Daniel E. Schall v. Lori M. Sealy
This text of Daniel E. Schall v. Lori M. Sealy (Daniel E. Schall v. Lori M. Sealy) is published on Counsel Stack Legal Research, covering Court of Appeals of South Carolina primary law. Counsel Stack provides free access to over 12 million legal documents including statutes, case law, regulations, and constitutions.
Opinion
THIS OPINION HAS NO PRECEDENTIAL VALUE. IT SHOULD NOT BE CITED OR RELIED ON AS PRECEDENT IN ANY PROCEEDING EXCEPT AS PROVIDED BY RULE 268(d)(2), SCACR.
THE STATE OF SOUTH CAROLINA In The Court of Appeals
Daniel E. Schall, Appellant,
v.
Lori M. Sealy, as Personal Representative for the Estate of Claude L. Mullwee a/k/a Claude Lee Mulwee, and the Estate of Deloris Robinson Mulwee, Respondent.
Appellate Case No. 2023-001861
Appeal From Spartanburg County Shannon Metz Phillips, Master-In-Equity
Unpublished Opinion No. 2026-UP-310 Submitted June 1, 2026 – Filed June 24, 2026
AFFIRMED
A. Todd Darwin, of Holcombe Bomar, PA, of Spartanburg; and Sarah P. Spruill, of Haynsworth Sinkler Boyd, PA, of Greenville, both for Appellant.

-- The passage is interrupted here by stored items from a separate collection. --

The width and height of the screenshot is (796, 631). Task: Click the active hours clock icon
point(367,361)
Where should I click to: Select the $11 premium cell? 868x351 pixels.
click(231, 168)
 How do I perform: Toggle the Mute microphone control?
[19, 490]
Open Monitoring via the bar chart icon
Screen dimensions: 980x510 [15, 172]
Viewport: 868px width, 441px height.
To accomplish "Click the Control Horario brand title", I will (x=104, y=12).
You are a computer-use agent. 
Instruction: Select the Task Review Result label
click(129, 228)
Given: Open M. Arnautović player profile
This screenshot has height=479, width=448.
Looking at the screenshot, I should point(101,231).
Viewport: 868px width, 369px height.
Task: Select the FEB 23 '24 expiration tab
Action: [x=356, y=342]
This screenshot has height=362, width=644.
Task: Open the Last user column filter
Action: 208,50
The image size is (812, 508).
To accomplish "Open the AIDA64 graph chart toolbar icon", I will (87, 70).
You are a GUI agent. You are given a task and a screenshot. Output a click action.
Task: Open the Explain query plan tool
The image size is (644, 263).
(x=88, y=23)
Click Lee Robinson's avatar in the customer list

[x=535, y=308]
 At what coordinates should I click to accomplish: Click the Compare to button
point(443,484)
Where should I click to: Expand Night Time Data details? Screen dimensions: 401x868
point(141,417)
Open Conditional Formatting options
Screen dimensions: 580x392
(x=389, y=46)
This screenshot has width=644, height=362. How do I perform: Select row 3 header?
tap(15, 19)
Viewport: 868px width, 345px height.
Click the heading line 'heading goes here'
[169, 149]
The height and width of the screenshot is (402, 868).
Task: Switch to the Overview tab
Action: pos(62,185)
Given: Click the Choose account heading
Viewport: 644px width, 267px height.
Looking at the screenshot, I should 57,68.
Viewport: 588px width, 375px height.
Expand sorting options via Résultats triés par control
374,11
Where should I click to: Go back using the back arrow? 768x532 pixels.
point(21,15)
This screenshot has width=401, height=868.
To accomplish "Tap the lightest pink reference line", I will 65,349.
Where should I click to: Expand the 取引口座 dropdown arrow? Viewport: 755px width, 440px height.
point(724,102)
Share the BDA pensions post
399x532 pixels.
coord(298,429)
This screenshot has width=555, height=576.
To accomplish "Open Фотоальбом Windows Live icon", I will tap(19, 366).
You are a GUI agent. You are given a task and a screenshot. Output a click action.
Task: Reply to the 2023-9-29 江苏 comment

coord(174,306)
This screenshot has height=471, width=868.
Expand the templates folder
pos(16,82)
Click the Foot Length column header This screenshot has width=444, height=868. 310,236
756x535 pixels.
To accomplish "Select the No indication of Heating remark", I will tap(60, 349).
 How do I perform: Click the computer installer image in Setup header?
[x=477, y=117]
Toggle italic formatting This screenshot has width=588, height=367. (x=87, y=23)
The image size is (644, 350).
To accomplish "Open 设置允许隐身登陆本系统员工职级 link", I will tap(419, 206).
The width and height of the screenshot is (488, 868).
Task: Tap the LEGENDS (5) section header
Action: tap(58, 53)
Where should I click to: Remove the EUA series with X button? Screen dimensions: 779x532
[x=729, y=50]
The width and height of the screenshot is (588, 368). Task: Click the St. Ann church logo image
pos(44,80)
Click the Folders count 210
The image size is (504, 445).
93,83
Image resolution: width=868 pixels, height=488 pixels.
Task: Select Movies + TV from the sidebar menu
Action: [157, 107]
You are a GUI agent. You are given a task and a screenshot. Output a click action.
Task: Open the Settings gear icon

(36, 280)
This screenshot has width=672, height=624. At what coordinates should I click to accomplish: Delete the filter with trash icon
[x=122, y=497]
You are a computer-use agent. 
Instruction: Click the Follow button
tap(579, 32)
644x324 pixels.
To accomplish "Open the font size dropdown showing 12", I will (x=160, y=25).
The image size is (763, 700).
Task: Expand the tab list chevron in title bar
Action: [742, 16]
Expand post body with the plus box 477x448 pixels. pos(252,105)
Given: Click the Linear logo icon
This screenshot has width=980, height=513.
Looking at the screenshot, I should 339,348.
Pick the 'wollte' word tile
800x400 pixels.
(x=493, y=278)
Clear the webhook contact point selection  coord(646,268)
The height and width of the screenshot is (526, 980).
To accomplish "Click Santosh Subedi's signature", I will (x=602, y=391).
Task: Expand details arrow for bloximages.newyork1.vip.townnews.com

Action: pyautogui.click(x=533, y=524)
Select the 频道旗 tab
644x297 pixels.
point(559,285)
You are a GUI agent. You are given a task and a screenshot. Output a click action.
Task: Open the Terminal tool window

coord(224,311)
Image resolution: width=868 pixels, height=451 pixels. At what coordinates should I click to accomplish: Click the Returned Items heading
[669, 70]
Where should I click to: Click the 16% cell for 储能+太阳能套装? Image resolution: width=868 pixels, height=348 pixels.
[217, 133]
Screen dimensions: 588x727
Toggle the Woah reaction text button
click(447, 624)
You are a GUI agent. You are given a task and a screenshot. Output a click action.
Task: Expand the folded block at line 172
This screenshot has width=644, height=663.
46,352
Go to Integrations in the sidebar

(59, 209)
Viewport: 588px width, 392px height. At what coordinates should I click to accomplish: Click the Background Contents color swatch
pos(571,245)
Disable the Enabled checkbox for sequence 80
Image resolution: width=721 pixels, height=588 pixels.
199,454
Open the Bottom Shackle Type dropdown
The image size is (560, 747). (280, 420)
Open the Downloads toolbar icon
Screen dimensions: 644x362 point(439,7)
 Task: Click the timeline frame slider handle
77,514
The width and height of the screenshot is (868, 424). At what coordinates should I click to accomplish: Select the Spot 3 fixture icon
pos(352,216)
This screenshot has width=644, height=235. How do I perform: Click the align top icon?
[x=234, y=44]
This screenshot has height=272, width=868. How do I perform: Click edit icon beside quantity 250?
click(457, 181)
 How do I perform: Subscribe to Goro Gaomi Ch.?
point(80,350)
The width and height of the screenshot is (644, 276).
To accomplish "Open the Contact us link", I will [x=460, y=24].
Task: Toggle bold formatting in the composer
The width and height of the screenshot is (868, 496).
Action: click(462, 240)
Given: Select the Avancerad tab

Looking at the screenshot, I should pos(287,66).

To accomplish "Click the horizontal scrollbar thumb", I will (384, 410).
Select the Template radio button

Ryan Frederick McCarty, of Killoren, Kissinger, Dantin, Denton & Dunham, P.C., of Spartanburg, for Respondent. PER CURIAM: Daniel E. Schall (Buyer) appeals the master-in-equity's order finding a real estate contract between himself and Lori M. Sealy, as personal representative for the estates of Claude L. Mullwee a/k/a Claude Lee Mulwee and Deloris Robinson Mulwee (Seller), had been validly terminated and denying his requests for specific performance and damages. On appeal, Buyer argues the master erred by (1) finding Seller properly terminated the contract and failing to award specific performance to Buyer and (2) failing to award special damages and attorney's fees and costs to Buyer. We affirm pursuant to Rule 220(b), SCACR.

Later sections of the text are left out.